Characterization of an established human malignant glioma cell line: LN-18
Acta Neuropathologica, 1981
A human malignant glioma cell line, has been established in monolayer culture and subcultured for more than 115 passages. LN-18 cells grow in vitro as bipolar or stellate cells with pleomorphic nuclei, have a doubling time of about 72 h and a plating efficiency of 3 %. The glial nature of these cells has been assessed by ultrastructural examination. The synthesis of glial fibrillary acidic and S-100 proteins could not be demonstrated, although the initial biopsy tissue and the early cultures were positive for the former. The presence of [a-like antigens on the surface of these cells was demonstrated using allo and xeno antisera.
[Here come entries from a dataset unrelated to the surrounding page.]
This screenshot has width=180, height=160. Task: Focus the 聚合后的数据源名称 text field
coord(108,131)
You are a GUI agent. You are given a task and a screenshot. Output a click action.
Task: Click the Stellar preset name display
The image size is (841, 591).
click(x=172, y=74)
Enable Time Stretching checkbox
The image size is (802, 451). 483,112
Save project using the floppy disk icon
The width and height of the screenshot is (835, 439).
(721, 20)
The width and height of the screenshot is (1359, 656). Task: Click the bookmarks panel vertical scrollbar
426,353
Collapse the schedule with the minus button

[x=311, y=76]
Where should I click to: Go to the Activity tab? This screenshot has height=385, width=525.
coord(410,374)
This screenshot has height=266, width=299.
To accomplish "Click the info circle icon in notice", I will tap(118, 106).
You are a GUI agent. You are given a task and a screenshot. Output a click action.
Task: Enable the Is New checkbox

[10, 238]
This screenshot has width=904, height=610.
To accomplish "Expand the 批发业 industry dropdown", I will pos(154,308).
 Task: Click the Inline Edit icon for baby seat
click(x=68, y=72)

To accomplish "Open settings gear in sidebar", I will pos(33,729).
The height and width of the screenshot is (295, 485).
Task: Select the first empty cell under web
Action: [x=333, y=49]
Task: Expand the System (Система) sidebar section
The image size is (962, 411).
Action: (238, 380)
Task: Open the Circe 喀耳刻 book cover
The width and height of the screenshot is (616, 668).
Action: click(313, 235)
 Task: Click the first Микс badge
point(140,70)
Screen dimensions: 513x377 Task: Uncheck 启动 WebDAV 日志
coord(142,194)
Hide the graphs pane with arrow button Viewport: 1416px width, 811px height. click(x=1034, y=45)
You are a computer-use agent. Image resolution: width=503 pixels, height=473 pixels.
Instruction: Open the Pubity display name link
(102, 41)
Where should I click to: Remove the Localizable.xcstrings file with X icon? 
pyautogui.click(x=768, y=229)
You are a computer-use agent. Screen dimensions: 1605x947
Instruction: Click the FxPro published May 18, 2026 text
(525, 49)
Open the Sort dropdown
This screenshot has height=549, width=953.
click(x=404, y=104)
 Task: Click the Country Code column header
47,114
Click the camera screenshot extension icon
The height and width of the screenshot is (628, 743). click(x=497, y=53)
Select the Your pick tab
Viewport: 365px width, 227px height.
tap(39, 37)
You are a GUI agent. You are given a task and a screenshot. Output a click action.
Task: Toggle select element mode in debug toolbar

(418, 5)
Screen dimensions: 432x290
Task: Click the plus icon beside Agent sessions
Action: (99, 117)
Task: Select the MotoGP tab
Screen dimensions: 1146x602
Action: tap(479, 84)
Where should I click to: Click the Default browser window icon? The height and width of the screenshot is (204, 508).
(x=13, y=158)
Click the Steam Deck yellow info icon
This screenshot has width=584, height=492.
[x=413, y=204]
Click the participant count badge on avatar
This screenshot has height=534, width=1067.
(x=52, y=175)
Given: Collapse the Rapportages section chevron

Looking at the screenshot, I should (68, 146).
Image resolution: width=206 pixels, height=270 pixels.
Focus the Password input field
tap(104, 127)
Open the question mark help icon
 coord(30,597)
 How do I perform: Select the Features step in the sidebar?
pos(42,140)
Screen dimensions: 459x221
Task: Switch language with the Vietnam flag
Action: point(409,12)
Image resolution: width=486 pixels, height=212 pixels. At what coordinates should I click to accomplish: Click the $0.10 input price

LN-18 cells were also shown to synthesize large quantities of fibronectin. The injection of LN-18 cells into nude mice induced the formation of solid tumor masses that could be retransplanted every 3 weeks and showed a morphology comparable to that of the initial biopsy. Karyotype analysis revealed the presence of three marker chromosomes, constantly present before and after hetero-transplantation.